We conducted our audit in accordance with the standards of the Public Company Accounting Oversight Board (United States). Those standards require that we plan and perform the audit to obtain reasonable assurance about whether effective internal control over financial reporting was maintained in all material respects. Our audit included obtaining an understanding of internal control over financial reporting, assessing the risk that a material weakness exists, testing and evaluating the design and operating effectiveness of internal control based on the assessed risk, and performing such other procedures as we considered necessary in the circumstances.

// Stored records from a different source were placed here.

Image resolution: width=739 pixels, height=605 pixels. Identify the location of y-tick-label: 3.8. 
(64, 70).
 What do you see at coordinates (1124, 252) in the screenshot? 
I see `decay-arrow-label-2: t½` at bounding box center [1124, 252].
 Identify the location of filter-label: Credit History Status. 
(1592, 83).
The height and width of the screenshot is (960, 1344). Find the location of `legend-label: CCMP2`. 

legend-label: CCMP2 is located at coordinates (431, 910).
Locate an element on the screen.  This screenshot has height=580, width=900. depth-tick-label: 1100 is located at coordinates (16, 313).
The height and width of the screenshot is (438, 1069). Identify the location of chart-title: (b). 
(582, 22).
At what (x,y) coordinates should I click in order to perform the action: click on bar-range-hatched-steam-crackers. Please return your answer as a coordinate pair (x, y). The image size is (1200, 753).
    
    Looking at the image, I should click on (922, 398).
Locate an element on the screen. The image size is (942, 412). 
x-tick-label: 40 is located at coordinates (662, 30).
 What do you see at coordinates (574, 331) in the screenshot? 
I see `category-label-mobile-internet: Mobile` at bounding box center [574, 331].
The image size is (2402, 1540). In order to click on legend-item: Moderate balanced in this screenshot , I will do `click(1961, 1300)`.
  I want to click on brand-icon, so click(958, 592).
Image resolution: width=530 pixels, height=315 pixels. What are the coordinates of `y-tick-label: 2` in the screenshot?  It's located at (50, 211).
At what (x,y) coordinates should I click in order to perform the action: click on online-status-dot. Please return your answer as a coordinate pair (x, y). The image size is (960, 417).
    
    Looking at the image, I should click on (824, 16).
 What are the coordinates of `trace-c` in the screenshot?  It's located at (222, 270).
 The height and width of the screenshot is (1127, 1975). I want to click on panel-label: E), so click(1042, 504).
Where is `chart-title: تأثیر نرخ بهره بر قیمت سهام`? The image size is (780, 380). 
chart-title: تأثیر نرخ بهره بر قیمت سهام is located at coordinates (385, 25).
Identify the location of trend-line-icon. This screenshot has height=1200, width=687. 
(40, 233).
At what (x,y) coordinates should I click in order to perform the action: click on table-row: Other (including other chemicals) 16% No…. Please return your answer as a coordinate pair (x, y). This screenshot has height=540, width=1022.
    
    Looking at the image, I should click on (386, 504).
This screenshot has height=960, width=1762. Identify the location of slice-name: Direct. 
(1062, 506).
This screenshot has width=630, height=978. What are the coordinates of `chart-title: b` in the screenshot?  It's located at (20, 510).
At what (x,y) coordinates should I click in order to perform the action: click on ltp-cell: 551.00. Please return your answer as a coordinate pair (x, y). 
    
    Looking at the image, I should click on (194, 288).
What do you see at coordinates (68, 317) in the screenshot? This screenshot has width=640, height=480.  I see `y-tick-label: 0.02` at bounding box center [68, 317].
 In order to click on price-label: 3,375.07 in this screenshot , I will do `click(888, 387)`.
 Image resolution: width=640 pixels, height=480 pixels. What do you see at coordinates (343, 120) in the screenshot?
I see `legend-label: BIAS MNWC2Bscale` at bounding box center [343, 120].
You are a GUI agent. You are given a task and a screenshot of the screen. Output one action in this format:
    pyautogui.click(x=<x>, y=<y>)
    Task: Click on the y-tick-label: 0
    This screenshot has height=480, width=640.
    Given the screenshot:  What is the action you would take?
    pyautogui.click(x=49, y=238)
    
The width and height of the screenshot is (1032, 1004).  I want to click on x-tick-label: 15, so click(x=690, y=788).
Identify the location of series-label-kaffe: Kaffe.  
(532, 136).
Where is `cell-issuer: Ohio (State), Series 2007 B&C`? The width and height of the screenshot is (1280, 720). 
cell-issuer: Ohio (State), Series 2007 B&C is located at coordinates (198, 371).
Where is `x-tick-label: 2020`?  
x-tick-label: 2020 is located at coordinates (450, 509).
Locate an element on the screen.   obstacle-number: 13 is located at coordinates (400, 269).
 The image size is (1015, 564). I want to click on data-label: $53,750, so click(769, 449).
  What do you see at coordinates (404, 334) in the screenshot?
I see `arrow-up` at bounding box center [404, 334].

We believe that our audit provides a reasonable basis for our opinion.
 
A company’s internal control over financial reporting is a process designed to provide reasonable assurance regarding the reliability of financial reporting and the preparation of financial statements for external purposes in accordance with generally accepted accounting principles. A company’s internal control over financial reporting includes those policies and procedures that (1) pertain to the maintenance of records that, in reasonable detail, accurately and fairly reflect the transactions and dispositions of the assets of the company; (2) provide reasonable assurance that transactions are recorded as necessary to permit preparation of financial statements in accordance with generally accepted accounting principles, and that receipts and expenditures of the company are being made only in accordance with authorizations of management and directors of the company; and (3) provide reasonable assurance regarding prevention or timely detection of unauthorized acquisition, use, or disposition of the company’s assets that could have a material effect on the financial statements.
 
Because of its inherent limitations, internal control over financial reporting may not prevent or detect misstatements. Also, projections of any evaluation of effectiveness to future periods are subject to the risk that controls may become inadequate because of changes in conditions, or that the degree of compliance with the policies or procedures may deteriorate.
 
In our opinion, Encore Acquisition Company maintained, in all material respects, effective internal control over financial reporting as of December 31, 2009, based on the COSO criteria.
 
We also have audited, in accordance with the standards of the Public Company Accounting Oversight Board (United States), the consolidated balance sheets of Encore Acquisition Company as of December 31, 2009 and 2008, and the related consolidated statements of operations, equity and comprehensive income (loss), and cash flows for each of the three years in the period ended December 31, 2009 and our report dated February 24, 2010 expressed an unqualified opinion thereon.
 
/s/  Ernst & Young LLP
 
 
Fort Worth, Texas
February 24, 2010


145


 

 
ENCORE ACQUISITION COMPANY
 
 
Changes in Internal Control over Financial Reporting
 
      There were no changes in our internal control over financial reporting during the fourth quarter of 2009 that materially affected, or are reasonably likely to materially affect, our internal control over financial reporting.